> **CHALLENGE 1**
Decide whether each statement below agrees with the forum thread: (a) OneBadLT123 suggests drafting a PF/C combo; (b) houst-mac says a decent center is all the team needs; (c) Cornholio wants a center whom Deke could mentor. Answer yes or no for each, and quote the words from the forum thread that settle it.
> **CHALLENGE 2**
Transcribe the part of the forum thread below, everything from "A C would be" down to "a game at C.", without changing a character.

> **EXCERPT**
+++++

# What position would you like the Rockets draft next year?



## Rush (Jan 11, 2007)

Peronaly i would like them to draft a PF which is something we need to have or a back up to Yao.(i know we have Deke but, hes up there age wise also). Dont get me wrong i like Juwon but he up there age wise. So what would you draft


----------



## houst-mac (Aug 7, 2004)

Decent PF is all we need, Juwan is getting old and Chuck is just great back-up player. BTW does anybody know what picks we have next draft, only our own??


----------



## Cornholio (Feb 13, 2005)

A center. Deke can mentor him and we would have a young backup at the 5.


----------



## Rush (Jan 11, 2007)

Does any one know why Patric Ewing left thme? Chuck is a great back up and does the dirty work, if only they could fix his free throws.


----------



## OneBadLT123 (Oct 4, 2005)

PF/C combo would be nice


----------



## HayesFan (Feb 16, 2006)

OneBadLT123 said:


> PF/C combo would be nice



Agreed... just a PF or just a C won't get it done.. you need someone with versatility who can move inside or out in order to play with Yao.

However if an absolutely sensational PG who shoots well and dishes well should be available.. I chose him first


----------



## hroz (Mar 4, 2006)

A C would be nice C/PF combo would be even better.

Lets be realistic Mutumbo will retire soon, which really only leaves Yao as a C. 
We need a rookie who can play 12mins a game at C.

+++++

> **RAW RECORDS**
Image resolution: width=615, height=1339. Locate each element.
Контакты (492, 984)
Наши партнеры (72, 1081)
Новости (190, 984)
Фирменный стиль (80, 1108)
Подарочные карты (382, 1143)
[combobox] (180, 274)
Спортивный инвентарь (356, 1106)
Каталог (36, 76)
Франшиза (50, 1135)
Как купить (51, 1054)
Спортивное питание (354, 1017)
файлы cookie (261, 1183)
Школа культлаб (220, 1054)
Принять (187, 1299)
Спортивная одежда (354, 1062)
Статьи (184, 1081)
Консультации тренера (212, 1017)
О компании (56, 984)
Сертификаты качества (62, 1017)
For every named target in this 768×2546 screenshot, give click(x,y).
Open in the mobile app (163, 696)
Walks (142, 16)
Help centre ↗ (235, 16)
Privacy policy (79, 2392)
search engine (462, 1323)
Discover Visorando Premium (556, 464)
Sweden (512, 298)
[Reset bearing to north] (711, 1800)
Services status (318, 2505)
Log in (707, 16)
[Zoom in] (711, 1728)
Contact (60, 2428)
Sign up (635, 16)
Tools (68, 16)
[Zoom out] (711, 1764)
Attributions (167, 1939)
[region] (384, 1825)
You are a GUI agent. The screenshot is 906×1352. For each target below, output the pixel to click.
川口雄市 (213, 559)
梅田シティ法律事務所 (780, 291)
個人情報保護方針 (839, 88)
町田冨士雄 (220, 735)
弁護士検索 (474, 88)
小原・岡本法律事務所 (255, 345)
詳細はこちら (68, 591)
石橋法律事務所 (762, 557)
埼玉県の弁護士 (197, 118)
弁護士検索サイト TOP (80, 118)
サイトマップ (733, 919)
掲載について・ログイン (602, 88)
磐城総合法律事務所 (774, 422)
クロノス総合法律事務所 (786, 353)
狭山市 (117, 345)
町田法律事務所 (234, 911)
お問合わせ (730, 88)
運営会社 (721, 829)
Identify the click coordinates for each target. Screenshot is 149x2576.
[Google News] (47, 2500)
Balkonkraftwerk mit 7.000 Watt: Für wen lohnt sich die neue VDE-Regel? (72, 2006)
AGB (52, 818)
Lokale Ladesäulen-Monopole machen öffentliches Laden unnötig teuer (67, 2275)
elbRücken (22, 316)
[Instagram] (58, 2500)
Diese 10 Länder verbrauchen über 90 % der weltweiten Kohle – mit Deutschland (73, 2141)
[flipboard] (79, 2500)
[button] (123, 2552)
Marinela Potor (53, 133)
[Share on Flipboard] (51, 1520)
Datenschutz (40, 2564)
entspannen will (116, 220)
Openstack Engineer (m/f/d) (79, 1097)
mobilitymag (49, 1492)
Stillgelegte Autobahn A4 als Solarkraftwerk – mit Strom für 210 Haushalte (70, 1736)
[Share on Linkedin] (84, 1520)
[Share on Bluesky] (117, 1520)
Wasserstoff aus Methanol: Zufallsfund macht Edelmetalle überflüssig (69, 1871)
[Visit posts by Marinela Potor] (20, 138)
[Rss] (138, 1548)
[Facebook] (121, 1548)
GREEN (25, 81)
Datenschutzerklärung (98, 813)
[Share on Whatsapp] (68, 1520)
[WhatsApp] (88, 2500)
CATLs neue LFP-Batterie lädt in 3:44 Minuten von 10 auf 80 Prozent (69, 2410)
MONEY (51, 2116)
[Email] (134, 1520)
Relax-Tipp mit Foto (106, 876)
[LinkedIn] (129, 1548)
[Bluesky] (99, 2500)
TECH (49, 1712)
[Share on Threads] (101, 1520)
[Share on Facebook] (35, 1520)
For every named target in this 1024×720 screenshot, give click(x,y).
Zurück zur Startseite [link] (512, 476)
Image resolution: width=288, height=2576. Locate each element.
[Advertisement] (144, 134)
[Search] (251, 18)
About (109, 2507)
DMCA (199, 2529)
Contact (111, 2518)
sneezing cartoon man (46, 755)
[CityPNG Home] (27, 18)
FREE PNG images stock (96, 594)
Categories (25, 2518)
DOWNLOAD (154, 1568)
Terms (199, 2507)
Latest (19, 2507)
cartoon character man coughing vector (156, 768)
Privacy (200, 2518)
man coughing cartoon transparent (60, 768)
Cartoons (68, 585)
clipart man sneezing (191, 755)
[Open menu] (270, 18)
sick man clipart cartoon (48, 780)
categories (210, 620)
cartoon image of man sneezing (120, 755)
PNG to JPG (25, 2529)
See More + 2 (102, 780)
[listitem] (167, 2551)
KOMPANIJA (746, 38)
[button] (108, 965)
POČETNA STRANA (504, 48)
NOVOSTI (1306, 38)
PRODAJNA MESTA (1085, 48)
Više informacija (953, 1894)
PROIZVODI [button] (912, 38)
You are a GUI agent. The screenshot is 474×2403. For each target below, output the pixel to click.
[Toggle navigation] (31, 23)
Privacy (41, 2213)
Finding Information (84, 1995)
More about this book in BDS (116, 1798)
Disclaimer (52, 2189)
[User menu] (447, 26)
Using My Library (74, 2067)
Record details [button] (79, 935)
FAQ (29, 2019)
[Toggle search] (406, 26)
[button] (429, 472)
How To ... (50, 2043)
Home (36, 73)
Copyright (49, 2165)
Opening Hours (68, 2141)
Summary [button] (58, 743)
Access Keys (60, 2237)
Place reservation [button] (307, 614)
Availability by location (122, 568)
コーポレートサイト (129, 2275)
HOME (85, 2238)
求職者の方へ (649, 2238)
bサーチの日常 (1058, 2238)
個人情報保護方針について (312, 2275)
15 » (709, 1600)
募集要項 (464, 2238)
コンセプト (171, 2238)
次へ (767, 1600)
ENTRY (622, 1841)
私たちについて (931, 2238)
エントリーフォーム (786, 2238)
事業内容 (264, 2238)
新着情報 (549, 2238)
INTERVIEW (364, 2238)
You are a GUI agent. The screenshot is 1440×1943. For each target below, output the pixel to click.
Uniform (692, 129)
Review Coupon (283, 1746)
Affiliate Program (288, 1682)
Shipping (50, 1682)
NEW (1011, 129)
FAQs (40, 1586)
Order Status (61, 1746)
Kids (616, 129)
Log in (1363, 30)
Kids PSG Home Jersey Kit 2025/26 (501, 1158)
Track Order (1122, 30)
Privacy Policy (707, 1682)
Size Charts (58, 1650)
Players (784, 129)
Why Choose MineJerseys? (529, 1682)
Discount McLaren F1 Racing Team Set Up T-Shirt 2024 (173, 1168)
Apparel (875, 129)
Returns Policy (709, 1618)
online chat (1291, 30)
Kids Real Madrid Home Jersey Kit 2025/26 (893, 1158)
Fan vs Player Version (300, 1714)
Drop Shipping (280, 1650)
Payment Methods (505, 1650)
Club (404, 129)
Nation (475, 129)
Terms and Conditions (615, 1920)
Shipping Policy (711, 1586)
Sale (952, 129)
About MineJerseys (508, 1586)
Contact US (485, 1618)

+++++

> **EXPECTED ANSWER 1**
(a) Yes: "PF/C combo would be nice"
(b) No: "Decent PF is all we need"
(c) Yes: "A center. Deke can mentor him and we would have a young backup at the 5."

> **EXPECTED ANSWER 2**
A C would be nice C/PF combo would be even better.

Lets be realistic Mutumbo will retire soon, which really only leaves Yao as a C. 
We need a rookie who can play 12mins a game at C.